Ajeya Cotra: I'm interested in something you mentioned in your recent paper, AI as Normal Technology,
and on Twitter — the idea that the external world puts a speed limit on
AI development. With applications like self-driving cars or travel
booking agents, you need to test them in real-world conditions so they
encounter failures they can learn from. This creates a speed limit in
two ways: first, you have to wait to collect that data, and second,
people may be reluctant to be guinea pigs while the system works out its
bugs. That's why we're currently creating narrower, more specialized
products with extensive code to handle edge cases, rather than letting
AI learn through trial and error in the real world. Is that a good
summary of the concept?
Arvind Narayanan: That's
mostly correct, with one clarification: I don't think we'll always need
to manually code for edge cases. The handling of edge cases can be
learned, but that learning will often need to happen within real
organizations doing real tasks — and that's what imposes the speed
limit.
Ajeya: So
the current assumption is that, to be production-ready for applications
like travel booking, you need significant training on that specific
application.

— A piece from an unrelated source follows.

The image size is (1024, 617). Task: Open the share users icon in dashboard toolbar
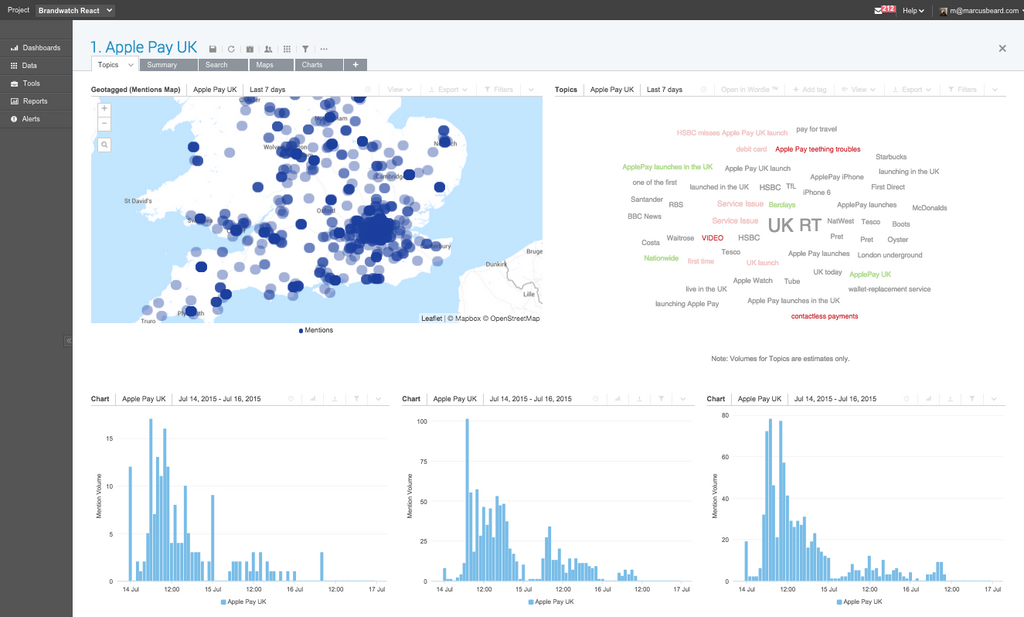268,49
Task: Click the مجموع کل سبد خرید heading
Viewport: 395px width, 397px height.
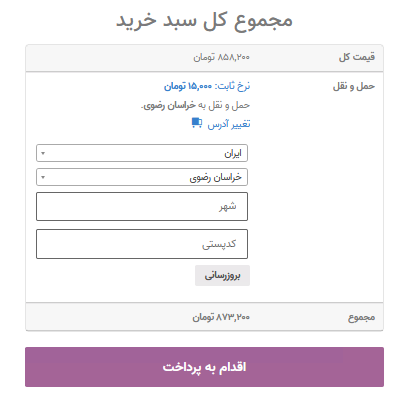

But what if continued AI capability development leads to
better transfer learning from domains where data is easily collected to
domains where it’s harder to collect — for instance, if meta-learning
becomes highly effective with most training done on games, code, and
other simulated domains? How plausible do you think that is, and what
should we watch for to see if that’s where things are headed?
Arvind: Those
are exactly the kinds of things we should watch for. If we can achieve
significant generalization from games to more open-ended tasks, or if we
can build truly convincing simulations, that would be very much a point
against the speed limit thesis. And this relates to one of the things I
was going to bring up, which is that we’re both fans of predictions,
but perhaps in different ways. AI forecasting focuses on predictions
with very clear, adjudicable yes/no answers. There are good reasons for
this, but one downside is that we’re focusing on really, really narrow
questions. Instead, we might want to predict at the level of worldviews —
propose different perspectives, identify a collection of indicators and
predictions, gather data, and use human judgment to assess how well
reality matches the predictions that result from different worldviews.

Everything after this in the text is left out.